We selected eight geologic interpretations, representing the range of original gas in place (OGIP) and reservoir geometries determined in the static modeling, to perform dynamic history matches. The OGIP range of the models with very good history matches corresponds closely to the P10 to P90 OGIP range calculated from static modeling.
In addition, we calibrated the various models with historical bottomhole and tubinghead flowing pressures and coupled the reservoir model with a network consisting of surface lines and equipment, pipelines from two platforms to the onshore sale-point station, and multistage compression to 1,215 psia. The set of probabilistic models is currently used to evaluate various production and market scenarios.
Chuchupa field has produced 1.9 Tscf of dry gas, or approximately 40% of the OGIP. At the time of this study, three new horizontal wells were being planned, and new gas-sales agreements were being considered. Recent seismic reinterpretation, a new stratigraphic study, and a revision of the petrophysical model resulted in new probabilistic static models for the field.
While these static models were being built, a parallel numerical-simulation study was conducted to determine the range of OGIP values that could be successfully history matched. Nine numerical reservoir models were generated by applying pore-volume multipliers to the prior-generation reservoir model, yielding a range of OGIP from 3.8 to 6.6 Tscf. We attempted to history match each of these nine models by using an optimization routine to adjust aquifer support, vertical transmissibility across a potential seal, and rock compressibility. The optimization routine proved to be a very useful and efficient tool to attain good-quality history matches in short periods of time. Good matches were obtained for models with OGIP ranging from 4.3 to 5.8 Tscf.

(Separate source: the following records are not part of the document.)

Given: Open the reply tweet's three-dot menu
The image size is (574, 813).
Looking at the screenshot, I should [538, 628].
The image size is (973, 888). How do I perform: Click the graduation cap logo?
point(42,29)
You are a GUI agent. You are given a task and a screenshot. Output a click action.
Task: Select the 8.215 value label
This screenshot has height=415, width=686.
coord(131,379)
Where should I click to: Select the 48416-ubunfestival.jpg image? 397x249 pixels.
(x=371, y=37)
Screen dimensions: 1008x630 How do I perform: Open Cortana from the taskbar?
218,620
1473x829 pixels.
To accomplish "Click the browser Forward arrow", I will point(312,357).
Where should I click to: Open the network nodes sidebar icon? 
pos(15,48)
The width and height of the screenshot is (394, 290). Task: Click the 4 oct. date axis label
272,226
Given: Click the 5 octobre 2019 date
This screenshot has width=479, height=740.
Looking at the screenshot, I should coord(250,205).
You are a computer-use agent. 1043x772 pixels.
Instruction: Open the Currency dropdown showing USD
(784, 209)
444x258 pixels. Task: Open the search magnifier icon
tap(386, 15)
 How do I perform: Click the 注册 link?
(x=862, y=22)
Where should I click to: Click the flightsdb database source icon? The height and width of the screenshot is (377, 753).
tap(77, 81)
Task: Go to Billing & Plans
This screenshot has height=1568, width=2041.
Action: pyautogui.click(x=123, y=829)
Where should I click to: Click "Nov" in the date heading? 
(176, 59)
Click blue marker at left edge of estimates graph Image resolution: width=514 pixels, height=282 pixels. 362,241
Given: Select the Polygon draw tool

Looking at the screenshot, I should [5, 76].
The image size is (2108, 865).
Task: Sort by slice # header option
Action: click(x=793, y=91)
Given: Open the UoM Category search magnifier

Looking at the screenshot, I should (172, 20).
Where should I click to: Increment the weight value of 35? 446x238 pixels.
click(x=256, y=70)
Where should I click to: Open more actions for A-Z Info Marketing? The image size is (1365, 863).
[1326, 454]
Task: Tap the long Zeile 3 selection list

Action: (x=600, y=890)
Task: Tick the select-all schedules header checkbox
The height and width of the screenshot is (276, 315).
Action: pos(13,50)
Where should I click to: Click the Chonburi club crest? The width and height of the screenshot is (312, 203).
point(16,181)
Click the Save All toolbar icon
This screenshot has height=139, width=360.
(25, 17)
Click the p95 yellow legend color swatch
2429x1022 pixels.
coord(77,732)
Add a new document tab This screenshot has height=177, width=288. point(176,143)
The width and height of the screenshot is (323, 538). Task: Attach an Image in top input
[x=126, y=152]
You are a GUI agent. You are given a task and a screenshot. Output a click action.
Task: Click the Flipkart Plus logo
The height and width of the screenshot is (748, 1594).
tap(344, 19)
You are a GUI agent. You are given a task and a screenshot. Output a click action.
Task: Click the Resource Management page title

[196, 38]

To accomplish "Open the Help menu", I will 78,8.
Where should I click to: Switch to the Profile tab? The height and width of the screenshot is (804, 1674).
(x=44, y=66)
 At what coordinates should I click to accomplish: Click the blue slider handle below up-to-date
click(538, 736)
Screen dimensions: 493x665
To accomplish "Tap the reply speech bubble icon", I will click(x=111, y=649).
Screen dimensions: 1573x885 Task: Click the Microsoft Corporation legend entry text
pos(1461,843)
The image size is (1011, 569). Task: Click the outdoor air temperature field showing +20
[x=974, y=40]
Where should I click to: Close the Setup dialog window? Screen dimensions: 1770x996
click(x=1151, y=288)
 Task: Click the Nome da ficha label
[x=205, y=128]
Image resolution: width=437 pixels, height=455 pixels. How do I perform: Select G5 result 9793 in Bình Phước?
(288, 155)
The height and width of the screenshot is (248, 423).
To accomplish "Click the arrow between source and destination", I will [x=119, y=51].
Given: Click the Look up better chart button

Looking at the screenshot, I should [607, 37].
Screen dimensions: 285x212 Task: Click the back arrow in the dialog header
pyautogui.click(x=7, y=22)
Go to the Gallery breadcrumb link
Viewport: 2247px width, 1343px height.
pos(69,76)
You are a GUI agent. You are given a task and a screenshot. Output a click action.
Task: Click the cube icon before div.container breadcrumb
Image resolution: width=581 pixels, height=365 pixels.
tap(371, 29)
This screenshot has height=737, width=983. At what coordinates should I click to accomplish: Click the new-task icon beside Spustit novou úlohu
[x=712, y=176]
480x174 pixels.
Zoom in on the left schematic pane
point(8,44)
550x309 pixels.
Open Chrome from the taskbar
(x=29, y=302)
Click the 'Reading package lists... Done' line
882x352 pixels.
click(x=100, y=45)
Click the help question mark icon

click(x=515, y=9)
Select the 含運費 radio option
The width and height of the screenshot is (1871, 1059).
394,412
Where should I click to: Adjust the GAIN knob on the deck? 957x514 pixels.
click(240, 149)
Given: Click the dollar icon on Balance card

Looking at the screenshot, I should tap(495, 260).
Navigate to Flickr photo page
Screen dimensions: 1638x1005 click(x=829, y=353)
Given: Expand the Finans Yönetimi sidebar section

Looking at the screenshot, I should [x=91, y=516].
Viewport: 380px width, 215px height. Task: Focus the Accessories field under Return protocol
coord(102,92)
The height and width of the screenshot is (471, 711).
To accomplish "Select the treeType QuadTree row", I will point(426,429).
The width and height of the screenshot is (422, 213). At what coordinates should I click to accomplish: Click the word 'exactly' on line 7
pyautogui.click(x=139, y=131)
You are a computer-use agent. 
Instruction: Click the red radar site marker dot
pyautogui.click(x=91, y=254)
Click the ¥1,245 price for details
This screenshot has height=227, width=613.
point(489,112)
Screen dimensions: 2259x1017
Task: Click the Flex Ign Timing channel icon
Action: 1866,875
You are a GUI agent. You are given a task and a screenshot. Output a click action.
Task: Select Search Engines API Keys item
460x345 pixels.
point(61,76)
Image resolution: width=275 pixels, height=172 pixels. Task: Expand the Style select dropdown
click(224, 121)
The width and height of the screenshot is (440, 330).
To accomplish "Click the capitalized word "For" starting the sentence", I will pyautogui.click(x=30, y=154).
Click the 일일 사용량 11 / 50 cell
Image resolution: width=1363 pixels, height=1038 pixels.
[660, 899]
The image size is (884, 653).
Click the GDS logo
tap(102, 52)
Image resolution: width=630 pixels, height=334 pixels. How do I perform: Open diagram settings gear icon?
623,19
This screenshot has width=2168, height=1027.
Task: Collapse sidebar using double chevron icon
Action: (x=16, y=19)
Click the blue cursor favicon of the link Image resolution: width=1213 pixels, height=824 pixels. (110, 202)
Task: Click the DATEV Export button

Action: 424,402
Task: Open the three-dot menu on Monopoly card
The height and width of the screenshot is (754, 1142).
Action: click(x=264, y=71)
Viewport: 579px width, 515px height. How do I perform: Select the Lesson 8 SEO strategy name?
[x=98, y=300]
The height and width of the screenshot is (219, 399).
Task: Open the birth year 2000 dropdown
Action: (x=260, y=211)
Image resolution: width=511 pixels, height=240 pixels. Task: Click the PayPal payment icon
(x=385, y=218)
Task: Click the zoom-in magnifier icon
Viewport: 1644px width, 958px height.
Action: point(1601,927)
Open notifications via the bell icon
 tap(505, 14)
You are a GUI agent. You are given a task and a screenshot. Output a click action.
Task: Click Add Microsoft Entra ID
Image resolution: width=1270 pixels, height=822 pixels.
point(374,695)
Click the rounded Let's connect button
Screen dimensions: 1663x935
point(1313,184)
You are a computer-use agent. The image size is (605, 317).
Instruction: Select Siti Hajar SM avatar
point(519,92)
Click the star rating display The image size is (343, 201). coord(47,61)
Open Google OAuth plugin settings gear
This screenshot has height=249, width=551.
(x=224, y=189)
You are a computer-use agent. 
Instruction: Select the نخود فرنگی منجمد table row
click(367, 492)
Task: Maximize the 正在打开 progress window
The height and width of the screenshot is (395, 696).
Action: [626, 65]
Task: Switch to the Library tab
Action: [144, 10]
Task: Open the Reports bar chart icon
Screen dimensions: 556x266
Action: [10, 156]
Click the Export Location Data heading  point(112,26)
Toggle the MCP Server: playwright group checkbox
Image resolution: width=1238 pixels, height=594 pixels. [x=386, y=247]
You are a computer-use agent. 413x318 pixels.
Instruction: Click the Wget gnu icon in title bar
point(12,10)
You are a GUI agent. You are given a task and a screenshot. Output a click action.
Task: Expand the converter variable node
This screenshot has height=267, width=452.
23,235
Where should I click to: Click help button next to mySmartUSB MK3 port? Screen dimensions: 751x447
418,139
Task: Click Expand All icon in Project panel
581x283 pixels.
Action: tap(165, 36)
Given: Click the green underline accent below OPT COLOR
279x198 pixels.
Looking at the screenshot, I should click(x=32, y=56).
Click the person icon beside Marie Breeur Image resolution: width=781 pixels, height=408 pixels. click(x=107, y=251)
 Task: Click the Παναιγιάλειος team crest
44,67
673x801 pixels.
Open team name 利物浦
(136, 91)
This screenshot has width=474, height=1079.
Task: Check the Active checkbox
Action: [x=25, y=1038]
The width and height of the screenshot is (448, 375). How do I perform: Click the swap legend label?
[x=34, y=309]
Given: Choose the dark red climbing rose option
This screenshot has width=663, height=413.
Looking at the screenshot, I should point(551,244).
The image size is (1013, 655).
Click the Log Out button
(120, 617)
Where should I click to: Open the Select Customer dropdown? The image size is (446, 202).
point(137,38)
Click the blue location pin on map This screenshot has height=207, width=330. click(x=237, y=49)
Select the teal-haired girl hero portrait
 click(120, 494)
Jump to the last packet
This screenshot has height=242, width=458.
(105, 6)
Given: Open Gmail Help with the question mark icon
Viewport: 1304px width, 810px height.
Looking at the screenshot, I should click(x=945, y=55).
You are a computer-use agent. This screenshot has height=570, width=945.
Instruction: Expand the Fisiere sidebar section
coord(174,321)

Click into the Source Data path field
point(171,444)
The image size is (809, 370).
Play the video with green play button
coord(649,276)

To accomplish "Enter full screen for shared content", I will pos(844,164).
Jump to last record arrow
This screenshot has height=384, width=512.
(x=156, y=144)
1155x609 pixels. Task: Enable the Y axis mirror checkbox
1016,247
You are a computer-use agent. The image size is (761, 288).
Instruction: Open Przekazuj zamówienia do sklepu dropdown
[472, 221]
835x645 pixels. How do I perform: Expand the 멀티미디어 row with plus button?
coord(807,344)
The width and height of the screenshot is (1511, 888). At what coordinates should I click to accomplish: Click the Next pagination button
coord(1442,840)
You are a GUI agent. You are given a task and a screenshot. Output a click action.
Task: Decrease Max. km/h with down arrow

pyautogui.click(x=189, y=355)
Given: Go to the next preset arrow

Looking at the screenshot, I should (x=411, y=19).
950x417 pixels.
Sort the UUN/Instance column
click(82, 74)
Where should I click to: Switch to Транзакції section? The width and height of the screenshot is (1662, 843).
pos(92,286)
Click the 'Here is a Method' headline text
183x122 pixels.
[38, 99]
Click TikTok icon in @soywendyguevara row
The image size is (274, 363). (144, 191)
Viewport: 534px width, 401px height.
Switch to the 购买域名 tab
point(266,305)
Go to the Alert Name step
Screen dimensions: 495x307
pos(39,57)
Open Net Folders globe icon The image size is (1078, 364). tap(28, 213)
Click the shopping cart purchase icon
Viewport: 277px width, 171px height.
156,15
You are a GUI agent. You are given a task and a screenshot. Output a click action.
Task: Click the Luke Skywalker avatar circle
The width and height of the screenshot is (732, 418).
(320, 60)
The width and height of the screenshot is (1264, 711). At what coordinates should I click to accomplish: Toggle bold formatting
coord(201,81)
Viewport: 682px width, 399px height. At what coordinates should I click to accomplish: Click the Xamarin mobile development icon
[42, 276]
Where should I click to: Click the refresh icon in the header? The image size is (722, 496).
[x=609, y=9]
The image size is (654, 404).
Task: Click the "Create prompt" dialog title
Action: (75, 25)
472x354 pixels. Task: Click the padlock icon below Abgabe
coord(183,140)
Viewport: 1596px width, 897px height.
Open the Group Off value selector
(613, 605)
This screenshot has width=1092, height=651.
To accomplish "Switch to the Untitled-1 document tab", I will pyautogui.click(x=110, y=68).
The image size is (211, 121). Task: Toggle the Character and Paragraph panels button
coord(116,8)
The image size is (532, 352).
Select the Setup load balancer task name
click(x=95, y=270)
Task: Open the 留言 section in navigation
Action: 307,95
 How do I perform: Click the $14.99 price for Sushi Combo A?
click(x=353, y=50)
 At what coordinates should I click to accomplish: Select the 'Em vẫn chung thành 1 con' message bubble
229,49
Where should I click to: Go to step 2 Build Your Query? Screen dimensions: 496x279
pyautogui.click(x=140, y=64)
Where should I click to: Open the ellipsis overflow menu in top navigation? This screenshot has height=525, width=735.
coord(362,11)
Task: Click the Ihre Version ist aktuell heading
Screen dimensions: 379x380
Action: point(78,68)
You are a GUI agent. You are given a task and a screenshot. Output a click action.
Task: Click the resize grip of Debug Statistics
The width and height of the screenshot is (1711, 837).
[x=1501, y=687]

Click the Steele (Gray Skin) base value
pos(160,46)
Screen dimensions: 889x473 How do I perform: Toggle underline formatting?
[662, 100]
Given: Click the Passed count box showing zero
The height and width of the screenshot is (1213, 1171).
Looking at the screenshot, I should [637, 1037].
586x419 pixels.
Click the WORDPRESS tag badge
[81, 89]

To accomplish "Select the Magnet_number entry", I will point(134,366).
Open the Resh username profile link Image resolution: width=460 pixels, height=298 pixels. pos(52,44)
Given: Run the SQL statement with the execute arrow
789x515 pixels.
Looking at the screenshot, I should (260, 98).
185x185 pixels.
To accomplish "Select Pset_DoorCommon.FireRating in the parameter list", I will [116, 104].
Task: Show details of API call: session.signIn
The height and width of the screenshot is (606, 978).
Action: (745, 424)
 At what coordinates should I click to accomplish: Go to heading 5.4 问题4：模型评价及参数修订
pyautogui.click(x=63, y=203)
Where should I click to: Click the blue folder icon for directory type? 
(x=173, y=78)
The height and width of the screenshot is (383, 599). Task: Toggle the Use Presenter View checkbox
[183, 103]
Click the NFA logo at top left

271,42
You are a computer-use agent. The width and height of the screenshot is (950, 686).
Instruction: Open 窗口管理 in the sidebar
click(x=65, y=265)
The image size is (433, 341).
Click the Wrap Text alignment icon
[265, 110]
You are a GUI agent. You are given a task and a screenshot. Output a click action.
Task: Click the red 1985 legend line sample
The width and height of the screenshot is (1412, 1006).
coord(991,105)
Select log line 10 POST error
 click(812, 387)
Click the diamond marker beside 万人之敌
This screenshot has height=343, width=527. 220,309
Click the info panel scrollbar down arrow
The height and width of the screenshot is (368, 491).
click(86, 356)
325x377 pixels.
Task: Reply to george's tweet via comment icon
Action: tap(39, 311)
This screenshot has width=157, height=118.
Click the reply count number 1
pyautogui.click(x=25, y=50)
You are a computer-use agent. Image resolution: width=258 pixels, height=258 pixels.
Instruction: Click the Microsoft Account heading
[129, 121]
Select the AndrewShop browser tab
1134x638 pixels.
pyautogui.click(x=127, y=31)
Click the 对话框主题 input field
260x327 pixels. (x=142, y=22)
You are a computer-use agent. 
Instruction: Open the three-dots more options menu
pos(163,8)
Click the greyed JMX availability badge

On the basis of this information, the geologic modelers revised petrophysical parameters and generated 27 static models, encompassing three structural interpretations, three porosity distributions, and three possible positions of the gas/water contact (GWC). From experimental design, we obtained P10, P50, and P90values of 4.1, 4.7, and 5.3 Tscf, respectively. We scaled up and built reservoir-simulation models on eight of these models and performed history matches. The observed parameters to match were static well pressures and the absence of water production. Six of the eight models were satisfactorily history matched, with reasonable adjustments to aquifer strength, vertical transmissibility, and rock compressibility. The successfully history-matched models are within the P10 to P90 OGIP range.
We selected three models to forecast future gas production. These models match the P10, P50, and P90 OGIP values determined in the probabilistic static model and combine the low, mid, and high structures, porosity and Swi distributions, and the range of GWC positions.